▶ _Problems to work on_
(1) From the article on the Pulwama District Hospital extension, copy the part that opens with the words containing "Work was started" and closes with "told Kashmir Reader.".
(2) Write the next part of the article on the stalled Pulwama District Hospital extension, picking up after its last sentence.

▶ _Document text_
Suhail A Shah
Anantnag: The construction on a new In-Patient Department (IPD) extension at Pulwama District Hospital has been going on for more than six years now, with no immediate completion of the block, or an end to the hospital’s space crunch, in sight.
The 100-bed extension to the hospital’s existing 60-bed IPD would have been a major relief to the patients thronging the hospital from different parts of Pulwama district and the two adjoining ones, Shopian and Budgam.
Work was started on the project in 2012, soon after it was sanctioned. It was handed over to the Jammu and Kashmir Housing Board Corporation (JKHBC).
The estimated cost for the project had been set at Rs 28.16 crore.
“The guidelines demand the project should have been completed by 2015 or at the most 2016. But it’s 2018, and the block is nowhere near completion,” a senior official in the hospital administration told Kashmir Reader.
He said that the Housing Board officials have been expressing helplessness in the wake of the project’s lack of funds.
“Only yesterday, I asked an official, and he assured me the block will be completed in just six months, provided funds flow properly – which looks like a bleak possibility as of now,” the official said.
The hospital is already overburdened, being the comparatively better facility among the three districts, Pulwama, Shopian and Budgam.
Scores of patients from the adjoining Shopian and Budgam districts come to the hospital for treatment, but are many a time referred to Srinagar or other places due to the want of space at the hospital.

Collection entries
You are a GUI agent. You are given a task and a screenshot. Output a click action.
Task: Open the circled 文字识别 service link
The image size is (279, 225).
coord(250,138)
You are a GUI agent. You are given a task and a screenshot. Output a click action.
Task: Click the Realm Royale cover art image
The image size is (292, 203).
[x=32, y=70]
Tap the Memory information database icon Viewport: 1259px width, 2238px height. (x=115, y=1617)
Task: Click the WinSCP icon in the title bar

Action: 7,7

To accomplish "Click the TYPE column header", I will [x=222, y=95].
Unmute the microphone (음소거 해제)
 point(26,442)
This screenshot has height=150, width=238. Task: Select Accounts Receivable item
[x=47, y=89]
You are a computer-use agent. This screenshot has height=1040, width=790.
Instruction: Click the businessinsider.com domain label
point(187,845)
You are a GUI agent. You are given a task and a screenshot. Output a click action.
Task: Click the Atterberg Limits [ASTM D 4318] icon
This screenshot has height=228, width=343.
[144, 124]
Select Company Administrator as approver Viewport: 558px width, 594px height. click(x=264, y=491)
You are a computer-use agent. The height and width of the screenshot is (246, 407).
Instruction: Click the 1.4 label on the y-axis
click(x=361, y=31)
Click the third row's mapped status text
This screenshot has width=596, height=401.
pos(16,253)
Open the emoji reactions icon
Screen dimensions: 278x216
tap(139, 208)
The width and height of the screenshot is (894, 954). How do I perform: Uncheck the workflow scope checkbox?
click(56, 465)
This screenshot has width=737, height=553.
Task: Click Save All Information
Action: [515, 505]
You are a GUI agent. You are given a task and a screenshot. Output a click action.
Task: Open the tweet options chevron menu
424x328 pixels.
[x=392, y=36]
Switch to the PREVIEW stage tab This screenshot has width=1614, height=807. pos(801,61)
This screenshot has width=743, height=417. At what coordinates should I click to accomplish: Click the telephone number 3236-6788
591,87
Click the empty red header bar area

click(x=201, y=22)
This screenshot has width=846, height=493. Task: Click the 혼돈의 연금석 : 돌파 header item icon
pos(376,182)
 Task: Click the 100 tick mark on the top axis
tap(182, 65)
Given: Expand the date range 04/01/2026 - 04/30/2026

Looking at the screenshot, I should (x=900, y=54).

▶ _Responses per task_
(1)
Work was started on the project in 2012, soon after it was sanctioned. It was handed over to the Jammu and Kashmir Housing Board Corporation (JKHBC).
The estimated cost for the project had been set at Rs 28.16 crore.
“The guidelines demand the project should have been completed by 2015 or at the most 2016. But it’s 2018, and the block is nowhere near completion,” a senior official in the hospital administration told Kashmir Reader.

(2)
“What can we do? Our IPD remains overbooked and we are forced to refer further patients,” a doctor at the hospital told Kashmir Reader. Moreover, the two districts, Pulwama and Shopian, remain volatile. During Cordon and Search Operations or protests, the hospital has a huge inflow of injured people.
“It’s not that we cannot handle the patients. But the question is where to keep them,” the doctor said, adding that the new block was supposed to have had two operation theatres, which would greatly have eased.
Housing Board officials acknowledged that the funds on the project have been trickling.
“Yes the project had to be completed in three to four years, but we faced scarcity of funds,” the Deputy General Manager (DGM) of the Housing Board for Pulwama, Sajad Kawoosa, told Kashmir Reader.
“We are trying our best to hand the hospital over to the authorities next year or so,” Kawoosa said.